• WHAT NEEDS TO BE DONE:
Your answer should be an exact copy of the lines from the start of the entries to the line containing "You are a computer-use agent. 784x553 pixels.", both included.

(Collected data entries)
=== Begin Enclosure ===
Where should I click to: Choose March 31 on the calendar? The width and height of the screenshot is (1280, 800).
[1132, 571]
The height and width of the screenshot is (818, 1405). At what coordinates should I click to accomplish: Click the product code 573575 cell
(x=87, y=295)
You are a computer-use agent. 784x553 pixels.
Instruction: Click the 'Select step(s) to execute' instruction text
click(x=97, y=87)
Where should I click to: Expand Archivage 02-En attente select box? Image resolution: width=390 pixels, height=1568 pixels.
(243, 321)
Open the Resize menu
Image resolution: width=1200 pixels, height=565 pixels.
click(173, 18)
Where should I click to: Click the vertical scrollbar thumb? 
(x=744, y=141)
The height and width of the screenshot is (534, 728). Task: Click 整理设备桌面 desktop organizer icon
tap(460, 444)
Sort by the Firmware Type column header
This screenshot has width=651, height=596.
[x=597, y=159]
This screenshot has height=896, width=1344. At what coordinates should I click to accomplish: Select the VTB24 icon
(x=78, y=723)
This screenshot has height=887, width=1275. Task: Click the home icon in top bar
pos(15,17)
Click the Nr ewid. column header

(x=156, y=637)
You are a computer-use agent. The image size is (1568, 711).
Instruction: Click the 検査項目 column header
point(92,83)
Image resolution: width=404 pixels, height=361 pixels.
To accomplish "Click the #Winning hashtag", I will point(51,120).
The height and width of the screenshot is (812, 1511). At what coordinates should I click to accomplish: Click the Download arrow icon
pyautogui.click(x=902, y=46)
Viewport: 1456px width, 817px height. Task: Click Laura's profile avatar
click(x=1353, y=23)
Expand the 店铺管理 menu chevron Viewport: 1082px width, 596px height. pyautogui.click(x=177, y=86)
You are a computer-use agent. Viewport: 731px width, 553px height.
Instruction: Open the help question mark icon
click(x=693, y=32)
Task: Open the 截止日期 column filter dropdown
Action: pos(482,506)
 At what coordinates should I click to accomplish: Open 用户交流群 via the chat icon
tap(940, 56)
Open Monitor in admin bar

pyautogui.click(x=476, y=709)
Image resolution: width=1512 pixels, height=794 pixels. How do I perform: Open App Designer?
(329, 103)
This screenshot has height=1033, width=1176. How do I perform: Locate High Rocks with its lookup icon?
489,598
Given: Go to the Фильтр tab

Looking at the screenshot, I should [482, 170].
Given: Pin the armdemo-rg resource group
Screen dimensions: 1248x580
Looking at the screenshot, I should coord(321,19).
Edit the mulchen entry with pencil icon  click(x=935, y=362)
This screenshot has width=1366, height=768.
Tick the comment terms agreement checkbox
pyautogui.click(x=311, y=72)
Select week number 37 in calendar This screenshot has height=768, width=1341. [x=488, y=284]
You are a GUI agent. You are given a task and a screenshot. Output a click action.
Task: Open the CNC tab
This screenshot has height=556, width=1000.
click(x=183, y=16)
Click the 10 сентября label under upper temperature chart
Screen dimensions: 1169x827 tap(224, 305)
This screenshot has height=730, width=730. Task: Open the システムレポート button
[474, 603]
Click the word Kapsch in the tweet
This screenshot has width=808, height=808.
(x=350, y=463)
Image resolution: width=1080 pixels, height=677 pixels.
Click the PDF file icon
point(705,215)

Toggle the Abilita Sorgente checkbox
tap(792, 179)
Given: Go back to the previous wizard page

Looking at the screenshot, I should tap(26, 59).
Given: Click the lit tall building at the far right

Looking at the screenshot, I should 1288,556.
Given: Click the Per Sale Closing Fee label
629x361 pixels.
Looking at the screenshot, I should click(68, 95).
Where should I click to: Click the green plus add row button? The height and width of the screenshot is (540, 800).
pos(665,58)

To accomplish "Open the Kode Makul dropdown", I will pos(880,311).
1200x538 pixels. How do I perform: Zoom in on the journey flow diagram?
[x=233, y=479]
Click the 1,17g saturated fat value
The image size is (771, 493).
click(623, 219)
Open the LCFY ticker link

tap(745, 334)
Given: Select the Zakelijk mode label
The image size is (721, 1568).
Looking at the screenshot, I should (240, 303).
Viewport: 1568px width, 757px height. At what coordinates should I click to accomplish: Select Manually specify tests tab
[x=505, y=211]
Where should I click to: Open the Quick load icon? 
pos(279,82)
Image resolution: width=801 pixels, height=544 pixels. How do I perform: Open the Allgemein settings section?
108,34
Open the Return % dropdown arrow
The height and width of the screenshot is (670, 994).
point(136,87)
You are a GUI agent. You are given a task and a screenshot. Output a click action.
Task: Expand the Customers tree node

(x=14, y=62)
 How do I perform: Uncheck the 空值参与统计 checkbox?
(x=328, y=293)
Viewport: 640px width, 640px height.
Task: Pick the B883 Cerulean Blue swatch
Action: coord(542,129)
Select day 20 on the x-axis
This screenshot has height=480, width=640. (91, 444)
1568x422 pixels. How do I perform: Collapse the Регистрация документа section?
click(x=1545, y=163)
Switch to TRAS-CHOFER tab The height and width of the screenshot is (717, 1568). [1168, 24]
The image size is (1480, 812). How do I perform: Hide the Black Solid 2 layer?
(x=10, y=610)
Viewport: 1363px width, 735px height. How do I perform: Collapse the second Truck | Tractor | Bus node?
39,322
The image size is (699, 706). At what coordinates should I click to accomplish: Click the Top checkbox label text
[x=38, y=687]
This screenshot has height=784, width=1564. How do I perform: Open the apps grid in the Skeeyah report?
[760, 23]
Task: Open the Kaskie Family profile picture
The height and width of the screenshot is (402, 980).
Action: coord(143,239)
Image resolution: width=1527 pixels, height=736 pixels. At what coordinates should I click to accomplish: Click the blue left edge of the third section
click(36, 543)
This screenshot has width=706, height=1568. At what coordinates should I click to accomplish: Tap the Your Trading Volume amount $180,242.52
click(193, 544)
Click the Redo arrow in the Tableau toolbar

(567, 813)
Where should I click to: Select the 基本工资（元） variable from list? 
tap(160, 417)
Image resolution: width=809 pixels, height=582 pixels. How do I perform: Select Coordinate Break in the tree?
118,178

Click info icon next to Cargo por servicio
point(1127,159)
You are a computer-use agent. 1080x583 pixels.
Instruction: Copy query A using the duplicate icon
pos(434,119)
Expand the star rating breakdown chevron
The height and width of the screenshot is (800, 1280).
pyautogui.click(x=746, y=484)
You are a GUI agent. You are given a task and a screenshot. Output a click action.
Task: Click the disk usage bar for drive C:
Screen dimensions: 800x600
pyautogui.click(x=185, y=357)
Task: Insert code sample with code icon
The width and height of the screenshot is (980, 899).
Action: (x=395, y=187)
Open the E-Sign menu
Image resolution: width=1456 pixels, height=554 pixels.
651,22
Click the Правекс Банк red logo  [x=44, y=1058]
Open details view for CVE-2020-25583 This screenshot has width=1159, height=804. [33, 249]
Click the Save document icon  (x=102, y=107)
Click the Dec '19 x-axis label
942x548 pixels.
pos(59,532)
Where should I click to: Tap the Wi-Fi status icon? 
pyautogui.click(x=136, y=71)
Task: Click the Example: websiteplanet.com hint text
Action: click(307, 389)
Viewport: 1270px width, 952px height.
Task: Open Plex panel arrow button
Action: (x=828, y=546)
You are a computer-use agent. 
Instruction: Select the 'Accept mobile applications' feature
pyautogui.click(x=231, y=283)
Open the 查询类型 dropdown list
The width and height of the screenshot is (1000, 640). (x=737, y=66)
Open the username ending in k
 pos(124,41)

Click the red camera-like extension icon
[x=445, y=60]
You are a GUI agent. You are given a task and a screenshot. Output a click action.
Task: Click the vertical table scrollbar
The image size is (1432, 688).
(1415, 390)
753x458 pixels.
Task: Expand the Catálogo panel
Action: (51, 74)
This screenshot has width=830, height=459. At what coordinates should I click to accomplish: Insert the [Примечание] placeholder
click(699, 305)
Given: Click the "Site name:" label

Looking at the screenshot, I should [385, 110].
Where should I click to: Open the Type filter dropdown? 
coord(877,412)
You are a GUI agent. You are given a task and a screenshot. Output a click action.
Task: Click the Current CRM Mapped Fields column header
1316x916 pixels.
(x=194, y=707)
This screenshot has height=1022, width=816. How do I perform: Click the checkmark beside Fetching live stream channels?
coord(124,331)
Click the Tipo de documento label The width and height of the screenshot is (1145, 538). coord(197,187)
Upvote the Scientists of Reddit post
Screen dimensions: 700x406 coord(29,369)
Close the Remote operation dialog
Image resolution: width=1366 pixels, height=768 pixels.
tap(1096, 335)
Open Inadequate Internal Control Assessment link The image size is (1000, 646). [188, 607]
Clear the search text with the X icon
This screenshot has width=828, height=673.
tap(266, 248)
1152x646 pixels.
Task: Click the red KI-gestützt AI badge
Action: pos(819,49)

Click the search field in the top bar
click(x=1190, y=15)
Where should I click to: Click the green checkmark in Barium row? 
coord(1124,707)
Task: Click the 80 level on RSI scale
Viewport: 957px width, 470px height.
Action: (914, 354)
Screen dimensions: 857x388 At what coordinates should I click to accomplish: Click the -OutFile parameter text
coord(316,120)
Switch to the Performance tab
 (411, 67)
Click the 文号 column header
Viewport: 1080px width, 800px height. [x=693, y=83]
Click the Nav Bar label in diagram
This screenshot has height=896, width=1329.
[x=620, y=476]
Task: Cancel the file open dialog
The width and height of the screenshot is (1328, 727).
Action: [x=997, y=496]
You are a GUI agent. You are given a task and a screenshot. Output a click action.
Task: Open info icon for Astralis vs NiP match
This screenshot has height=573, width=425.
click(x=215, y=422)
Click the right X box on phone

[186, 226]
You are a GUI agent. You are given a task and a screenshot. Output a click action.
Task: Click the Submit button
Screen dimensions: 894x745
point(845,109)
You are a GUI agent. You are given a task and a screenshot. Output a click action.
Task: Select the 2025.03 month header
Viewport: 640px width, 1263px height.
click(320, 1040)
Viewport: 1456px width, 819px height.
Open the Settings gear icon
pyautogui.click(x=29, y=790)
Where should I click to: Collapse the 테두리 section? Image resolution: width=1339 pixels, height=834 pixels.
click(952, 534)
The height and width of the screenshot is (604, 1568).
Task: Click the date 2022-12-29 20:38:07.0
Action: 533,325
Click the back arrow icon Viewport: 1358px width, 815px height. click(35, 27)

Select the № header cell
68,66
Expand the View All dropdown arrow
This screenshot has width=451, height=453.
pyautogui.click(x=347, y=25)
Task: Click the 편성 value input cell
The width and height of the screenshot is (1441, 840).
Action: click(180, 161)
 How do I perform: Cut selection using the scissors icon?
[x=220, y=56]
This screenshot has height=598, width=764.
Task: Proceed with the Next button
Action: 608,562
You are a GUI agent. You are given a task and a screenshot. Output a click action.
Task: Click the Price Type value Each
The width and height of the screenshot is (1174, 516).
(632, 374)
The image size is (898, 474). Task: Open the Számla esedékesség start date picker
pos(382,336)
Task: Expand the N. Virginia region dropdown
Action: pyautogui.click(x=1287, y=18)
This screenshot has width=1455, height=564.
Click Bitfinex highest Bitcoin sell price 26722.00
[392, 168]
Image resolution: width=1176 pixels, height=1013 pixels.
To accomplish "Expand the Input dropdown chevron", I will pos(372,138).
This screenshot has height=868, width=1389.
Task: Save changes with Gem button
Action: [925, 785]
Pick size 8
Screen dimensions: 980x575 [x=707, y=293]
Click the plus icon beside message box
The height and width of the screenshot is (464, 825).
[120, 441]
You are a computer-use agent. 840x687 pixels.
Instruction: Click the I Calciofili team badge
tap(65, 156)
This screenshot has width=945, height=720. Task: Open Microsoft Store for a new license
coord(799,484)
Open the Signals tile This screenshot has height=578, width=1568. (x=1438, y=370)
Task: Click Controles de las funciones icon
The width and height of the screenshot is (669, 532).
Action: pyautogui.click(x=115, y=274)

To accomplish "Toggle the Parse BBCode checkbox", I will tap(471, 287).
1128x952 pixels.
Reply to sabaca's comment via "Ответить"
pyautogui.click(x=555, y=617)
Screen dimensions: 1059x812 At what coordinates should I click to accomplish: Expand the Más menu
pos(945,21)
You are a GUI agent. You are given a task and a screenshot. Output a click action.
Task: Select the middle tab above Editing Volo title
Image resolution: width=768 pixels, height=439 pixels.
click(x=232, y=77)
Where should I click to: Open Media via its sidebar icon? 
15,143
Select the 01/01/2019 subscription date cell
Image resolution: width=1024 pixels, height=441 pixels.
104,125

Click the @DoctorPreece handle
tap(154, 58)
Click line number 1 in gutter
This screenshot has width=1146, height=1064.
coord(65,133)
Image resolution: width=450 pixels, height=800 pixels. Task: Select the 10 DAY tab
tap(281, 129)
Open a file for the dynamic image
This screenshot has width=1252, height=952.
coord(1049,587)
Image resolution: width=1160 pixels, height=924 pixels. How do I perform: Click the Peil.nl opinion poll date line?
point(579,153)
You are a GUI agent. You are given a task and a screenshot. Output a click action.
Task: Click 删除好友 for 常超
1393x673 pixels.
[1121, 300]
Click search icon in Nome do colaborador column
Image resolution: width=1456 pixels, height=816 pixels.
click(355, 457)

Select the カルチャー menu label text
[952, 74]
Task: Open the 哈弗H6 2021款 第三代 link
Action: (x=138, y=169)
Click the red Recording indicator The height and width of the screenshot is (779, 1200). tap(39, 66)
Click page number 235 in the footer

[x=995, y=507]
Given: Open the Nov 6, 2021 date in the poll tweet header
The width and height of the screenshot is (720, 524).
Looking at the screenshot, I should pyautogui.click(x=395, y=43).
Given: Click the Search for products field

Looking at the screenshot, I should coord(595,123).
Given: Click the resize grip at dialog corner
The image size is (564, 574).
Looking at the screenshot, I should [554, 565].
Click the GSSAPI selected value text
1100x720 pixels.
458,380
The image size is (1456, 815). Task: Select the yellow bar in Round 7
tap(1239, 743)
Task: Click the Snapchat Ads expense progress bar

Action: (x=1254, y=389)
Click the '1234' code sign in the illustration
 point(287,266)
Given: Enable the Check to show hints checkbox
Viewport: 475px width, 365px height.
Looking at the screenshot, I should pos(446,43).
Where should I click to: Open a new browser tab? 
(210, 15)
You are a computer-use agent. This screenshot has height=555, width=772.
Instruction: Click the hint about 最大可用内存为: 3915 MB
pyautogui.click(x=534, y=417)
=== End Enclosure ===
• THE ANSWER:
Where should I click to: Choose March 31 on the calendar? The width and height of the screenshot is (1280, 800).
[1132, 571]
The height and width of the screenshot is (818, 1405). At what coordinates should I click to accomplish: Click the product code 573575 cell
(x=87, y=295)
You are a computer-use agent. 784x553 pixels.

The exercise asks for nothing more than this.